Eva shot him a sideways glance. “Pass.”

“Come on, it’ll be fun. I’ll buy you Diet Cokes all night long. You need to get out more.”

She studied the way his stubble was beginning to turn gray near his jawline. The way the ends of his hair curled up near his collar. She sometimes had to remind herself that Dex was her handler, not her friend. This was his attempt to keep an eye on her, not give her a fun night out. “I get out plenty,” she said.

“Really?” he pressed. “When? With who?”

“Whom,” she corrected.

Dex gave a soft chuckle. “Don’t distract me with a grammar lesson, Professor.” He nudged her arm. “You need a social life. You’ve been doing this long enough to know that you don’t have to hide from the world. You’re allowed to have friends.”

Eva watched a mother sitting under a tree with her son, reading a book. “I’d spend all my time trying to hide things from them. Trust me. This is easier.”

But it was also what she preferred. She never had to explain anything, or answer the get-to-know-you questions that people always asked. Where did you grow up? Where did you go to college? What do you do now?

“Is it easier, though?” Dex didn’t look convinced. “What’s that saying about work?”

“I never met a dollar I didn’t like?”

Dex grinned. “No, the one about all work and no play.”
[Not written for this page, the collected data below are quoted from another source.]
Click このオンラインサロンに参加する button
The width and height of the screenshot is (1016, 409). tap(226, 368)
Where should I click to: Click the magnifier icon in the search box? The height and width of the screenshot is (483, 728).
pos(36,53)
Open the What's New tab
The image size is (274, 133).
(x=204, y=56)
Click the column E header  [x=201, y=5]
“All work and no play makes Eva a rich girl,” she finished. When he didn’t laugh, she said, “Thanks for worrying about me. But really, I’m fine.” She pulled her coat tighter. “Now, if you’ll excuse me, I’m meeting that new client in a half hour, and then I’m working a shift at the restaurant.”
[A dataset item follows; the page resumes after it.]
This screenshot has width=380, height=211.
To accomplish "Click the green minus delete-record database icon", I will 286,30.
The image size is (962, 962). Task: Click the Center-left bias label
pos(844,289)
For years, Eva had worked two shifts a week at DuPree’s, an upscale steak and seafood restaurant in downtown Berkeley. The tips were great, and it allowed Eva to pay taxes, which kept her off the IRS’s radar.

“I don’t know why you bother with the charade,” Dex said. “You don’t need the money.”
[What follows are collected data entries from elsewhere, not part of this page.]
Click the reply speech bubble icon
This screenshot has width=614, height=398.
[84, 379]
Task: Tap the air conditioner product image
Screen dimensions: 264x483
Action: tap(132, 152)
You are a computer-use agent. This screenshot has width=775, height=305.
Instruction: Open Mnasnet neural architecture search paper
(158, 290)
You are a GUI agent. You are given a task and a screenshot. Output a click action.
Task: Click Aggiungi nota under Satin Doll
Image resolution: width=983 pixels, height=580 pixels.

“The devil is in the details.” Eva rose from the bench. “Have fun tonight. Don’t do any drugs.”

As she walked away, Eva glanced again at the playground. A small girl was standing at the top of the slide, frozen, fear plastered across her face. As tears began to fall, her cry grew into a loud wail that sent her mother running to help her. Eva watched the woman lift the little girl from the slide and carry her back to the bench where she’d been sitting, kissing the top of her daughter’s head as she walked.

The girl’s cries echoed in Eva’s mind long after she closed her car door and drove away.

Claire

Wednesday, February 23

I wake early and let my body and mind adjust to my new surroundings. My first full day of freedom. My head feels foggy, desperate for caffeine. But when I rummage around in Eva’s kitchen, I can’t find a coffee maker or coffee of any kind, and Diet Coke is not going to cut it. My stomach gurgles, reminding me I also need more than just crackers to eat, so I go upstairs to use the bathroom and grab Eva’s purse, again tucking my hair under the NYU baseball cap.

Back downstairs, I stand in front of the mirror that hangs on the living room wall, my reflection staring back at me, blotched from a restless night of sleep. I’m still too much myself, recognizable to anyone who might be looking for me. But no one is looking . The thought slices through me, a brilliant flash of opportunity, impossible to ignore.

The street is dark and silent, the sound of my steps bouncing against the dark houses and echoing back to me, until I hit the edge of campus. On the corner is a coffee shop, lights on, a young woman moving behind the counter, making coffee and setting pastries into the display case. I watch her from the safety of the shadowed sidewalk, weighing my need for caffeine and food against the risk of someone recognizing my face from the news.